What the task requires: Reproduce the records from the beginning up to and including the line containing "click(x=270, y=78)", requests included, multiplying every coordinate in the answers by 2.2 and rounding each result to the nearest whole number, with halves rounded up.

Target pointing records
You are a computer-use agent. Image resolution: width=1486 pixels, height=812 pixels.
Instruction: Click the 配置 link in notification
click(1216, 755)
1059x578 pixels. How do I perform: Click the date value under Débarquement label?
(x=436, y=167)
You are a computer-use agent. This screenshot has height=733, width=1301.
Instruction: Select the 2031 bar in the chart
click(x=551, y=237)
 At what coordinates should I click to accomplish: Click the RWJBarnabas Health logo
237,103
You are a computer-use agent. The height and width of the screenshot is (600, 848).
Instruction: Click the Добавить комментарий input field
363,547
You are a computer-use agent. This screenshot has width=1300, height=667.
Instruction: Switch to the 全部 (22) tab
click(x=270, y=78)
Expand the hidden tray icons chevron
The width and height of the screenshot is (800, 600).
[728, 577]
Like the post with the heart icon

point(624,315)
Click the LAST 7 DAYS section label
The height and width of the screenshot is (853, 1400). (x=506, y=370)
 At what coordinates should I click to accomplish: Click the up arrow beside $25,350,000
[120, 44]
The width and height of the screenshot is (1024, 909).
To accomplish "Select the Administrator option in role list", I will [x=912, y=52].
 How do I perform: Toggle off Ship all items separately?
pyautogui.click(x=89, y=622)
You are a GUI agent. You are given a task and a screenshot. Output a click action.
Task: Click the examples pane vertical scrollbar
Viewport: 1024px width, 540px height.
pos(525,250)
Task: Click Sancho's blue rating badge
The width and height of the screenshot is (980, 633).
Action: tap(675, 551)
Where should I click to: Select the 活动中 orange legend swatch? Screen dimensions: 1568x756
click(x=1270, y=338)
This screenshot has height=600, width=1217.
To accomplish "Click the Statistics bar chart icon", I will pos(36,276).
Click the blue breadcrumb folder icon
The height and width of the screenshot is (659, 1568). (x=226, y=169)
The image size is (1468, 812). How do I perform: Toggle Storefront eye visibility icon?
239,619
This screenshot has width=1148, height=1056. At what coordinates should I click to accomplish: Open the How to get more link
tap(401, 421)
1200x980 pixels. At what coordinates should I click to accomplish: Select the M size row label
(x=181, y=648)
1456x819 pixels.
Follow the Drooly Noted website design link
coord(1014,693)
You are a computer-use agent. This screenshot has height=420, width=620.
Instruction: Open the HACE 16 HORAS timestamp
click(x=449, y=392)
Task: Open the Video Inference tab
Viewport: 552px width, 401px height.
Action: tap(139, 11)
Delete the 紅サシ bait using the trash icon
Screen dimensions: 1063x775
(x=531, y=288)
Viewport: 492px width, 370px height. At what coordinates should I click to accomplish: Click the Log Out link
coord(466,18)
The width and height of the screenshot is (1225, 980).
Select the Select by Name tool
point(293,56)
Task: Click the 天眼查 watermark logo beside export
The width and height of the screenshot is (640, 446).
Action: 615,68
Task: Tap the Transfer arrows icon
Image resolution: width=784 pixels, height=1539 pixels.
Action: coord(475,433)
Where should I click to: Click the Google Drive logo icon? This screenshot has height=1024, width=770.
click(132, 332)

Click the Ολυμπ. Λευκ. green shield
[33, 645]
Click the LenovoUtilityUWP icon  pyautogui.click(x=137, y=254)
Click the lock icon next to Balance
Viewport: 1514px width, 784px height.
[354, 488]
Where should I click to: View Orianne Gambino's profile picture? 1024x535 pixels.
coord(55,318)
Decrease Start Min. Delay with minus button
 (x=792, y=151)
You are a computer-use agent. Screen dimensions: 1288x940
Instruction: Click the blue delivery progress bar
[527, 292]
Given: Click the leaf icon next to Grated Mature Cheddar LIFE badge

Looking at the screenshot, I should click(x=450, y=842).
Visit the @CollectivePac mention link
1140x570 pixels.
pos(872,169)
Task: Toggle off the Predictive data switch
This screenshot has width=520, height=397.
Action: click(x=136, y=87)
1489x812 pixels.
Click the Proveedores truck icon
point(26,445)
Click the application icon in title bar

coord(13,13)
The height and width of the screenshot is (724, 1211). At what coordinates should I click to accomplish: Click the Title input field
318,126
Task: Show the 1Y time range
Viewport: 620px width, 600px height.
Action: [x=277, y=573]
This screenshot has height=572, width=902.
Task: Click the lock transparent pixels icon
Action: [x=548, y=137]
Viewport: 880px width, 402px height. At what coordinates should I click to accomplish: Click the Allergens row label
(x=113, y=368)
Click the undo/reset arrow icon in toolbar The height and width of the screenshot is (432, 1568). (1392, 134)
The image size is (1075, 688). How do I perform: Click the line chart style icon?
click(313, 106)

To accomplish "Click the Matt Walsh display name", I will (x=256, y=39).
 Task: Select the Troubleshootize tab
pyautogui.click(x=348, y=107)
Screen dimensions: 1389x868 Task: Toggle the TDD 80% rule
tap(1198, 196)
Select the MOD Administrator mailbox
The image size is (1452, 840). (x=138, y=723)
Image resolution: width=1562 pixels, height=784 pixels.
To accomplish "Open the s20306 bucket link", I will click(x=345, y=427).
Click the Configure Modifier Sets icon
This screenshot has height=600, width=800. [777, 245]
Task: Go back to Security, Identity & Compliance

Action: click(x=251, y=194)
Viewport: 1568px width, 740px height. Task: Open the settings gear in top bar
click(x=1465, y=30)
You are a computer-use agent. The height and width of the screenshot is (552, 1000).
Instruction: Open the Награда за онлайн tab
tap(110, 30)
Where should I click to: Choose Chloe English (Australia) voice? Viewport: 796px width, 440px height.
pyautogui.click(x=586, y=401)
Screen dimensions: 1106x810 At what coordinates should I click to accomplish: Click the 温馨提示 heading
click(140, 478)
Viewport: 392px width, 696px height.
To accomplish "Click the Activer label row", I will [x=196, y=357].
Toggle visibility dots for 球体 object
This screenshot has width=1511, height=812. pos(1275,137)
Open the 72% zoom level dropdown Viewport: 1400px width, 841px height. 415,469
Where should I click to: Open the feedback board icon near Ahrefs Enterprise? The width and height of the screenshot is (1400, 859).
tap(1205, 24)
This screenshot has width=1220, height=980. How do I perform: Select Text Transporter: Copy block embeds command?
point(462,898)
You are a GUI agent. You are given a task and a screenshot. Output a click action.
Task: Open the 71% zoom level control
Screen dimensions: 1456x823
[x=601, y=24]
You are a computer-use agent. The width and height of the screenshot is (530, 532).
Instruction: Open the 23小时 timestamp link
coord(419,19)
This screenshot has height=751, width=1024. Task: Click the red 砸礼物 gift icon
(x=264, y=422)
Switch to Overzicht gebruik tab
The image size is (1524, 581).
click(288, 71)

Solution below:
You are a computer-use agent. Image resolution: width=1486 pixels, height=812 pixels.
Instruction: Click the 配置 link in notification
click(2675, 1661)
1059x578 pixels. How do I perform: Click the date value under Débarquement label?
(x=959, y=367)
You are a computer-use agent. This screenshot has height=733, width=1301.
Instruction: Select the 2031 bar in the chart
click(x=1212, y=521)
 At what coordinates should I click to accomplish: Click the RWJBarnabas Health logo
521,227
You are a computer-use agent. The height and width of the screenshot is (600, 848).
Instruction: Click the Добавить комментарий input field
799,1203
You are a computer-use agent. This screenshot has width=1300, height=667.
Instruction: Switch to the 全部 (22) tab
click(x=594, y=172)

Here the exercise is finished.